Retype every entry word for word.

■ **Material for this exercise**:
Start of Block

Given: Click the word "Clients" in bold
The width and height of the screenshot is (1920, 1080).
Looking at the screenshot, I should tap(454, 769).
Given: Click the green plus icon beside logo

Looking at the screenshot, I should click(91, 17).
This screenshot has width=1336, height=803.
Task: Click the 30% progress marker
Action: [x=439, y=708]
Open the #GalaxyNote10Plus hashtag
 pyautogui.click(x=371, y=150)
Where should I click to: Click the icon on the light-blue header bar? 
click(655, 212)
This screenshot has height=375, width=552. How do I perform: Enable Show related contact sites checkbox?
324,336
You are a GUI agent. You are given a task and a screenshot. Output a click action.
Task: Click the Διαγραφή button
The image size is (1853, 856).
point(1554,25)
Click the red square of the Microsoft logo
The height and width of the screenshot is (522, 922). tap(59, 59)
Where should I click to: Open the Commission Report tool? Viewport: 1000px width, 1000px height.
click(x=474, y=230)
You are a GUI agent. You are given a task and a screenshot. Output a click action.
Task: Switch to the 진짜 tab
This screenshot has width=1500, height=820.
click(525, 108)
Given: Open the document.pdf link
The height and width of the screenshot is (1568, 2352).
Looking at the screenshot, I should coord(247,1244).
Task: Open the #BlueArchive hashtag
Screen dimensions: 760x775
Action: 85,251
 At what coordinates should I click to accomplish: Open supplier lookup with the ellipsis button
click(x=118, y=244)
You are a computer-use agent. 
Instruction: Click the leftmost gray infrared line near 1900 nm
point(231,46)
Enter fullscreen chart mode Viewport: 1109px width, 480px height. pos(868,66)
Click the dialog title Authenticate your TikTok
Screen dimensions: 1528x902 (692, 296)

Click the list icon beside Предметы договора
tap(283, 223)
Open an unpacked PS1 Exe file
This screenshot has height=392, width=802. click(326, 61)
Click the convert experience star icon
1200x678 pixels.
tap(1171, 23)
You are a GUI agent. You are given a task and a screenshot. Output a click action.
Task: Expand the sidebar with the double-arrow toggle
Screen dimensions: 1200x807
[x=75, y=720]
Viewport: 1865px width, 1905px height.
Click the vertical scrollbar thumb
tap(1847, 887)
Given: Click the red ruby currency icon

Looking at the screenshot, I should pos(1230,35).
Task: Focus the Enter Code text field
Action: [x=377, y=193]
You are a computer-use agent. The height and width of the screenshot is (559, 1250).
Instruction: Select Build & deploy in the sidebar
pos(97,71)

End of Block

■ **Result for this exercise**:
Given: Click the word "Clients" in bold
The width and height of the screenshot is (1920, 1080).
Looking at the screenshot, I should tap(454, 769).
Given: Click the green plus icon beside logo

Looking at the screenshot, I should click(91, 17).
This screenshot has width=1336, height=803.
Task: Click the 30% progress marker
Action: [x=439, y=708]
Open the #GalaxyNote10Plus hashtag
 pyautogui.click(x=371, y=150)
Where should I click to: Click the icon on the light-blue header bar? 
click(655, 212)
This screenshot has height=375, width=552. How do I perform: Enable Show related contact sites checkbox?
324,336
You are a GUI agent. You are given a task and a screenshot. Output a click action.
Task: Click the Διαγραφή button
The image size is (1853, 856).
point(1554,25)
Click the red square of the Microsoft logo
The height and width of the screenshot is (522, 922). tap(59, 59)
Where should I click to: Open the Commission Report tool? Viewport: 1000px width, 1000px height.
click(x=474, y=230)
You are a GUI agent. You are given a task and a screenshot. Output a click action.
Task: Switch to the 진짜 tab
This screenshot has width=1500, height=820.
click(525, 108)
Given: Open the document.pdf link
The height and width of the screenshot is (1568, 2352).
Looking at the screenshot, I should coord(247,1244).
Task: Open the #BlueArchive hashtag
Screen dimensions: 760x775
Action: 85,251
 At what coordinates should I click to accomplish: Open supplier lookup with the ellipsis button
click(x=118, y=244)
You are a computer-use agent. 
Instruction: Click the leftmost gray infrared line near 1900 nm
point(231,46)
Enter fullscreen chart mode Viewport: 1109px width, 480px height. pos(868,66)
Click the dialog title Authenticate your TikTok
Screen dimensions: 1528x902 (692, 296)

Click the list icon beside Предметы договора
tap(283, 223)
Open an unpacked PS1 Exe file
This screenshot has height=392, width=802. click(326, 61)
Click the convert experience star icon
1200x678 pixels.
tap(1171, 23)
You are a GUI agent. You are given a task and a screenshot. Output a click action.
Task: Expand the sidebar with the double-arrow toggle
Screen dimensions: 1200x807
[x=75, y=720]
Viewport: 1865px width, 1905px height.
Click the vertical scrollbar thumb
tap(1847, 887)
Given: Click the red ruby currency icon

Looking at the screenshot, I should pos(1230,35).
Task: Focus the Enter Code text field
Action: [x=377, y=193]
You are a computer-use agent. The height and width of the screenshot is (559, 1250).
Instruction: Select Build & deploy in the sidebar
pos(97,71)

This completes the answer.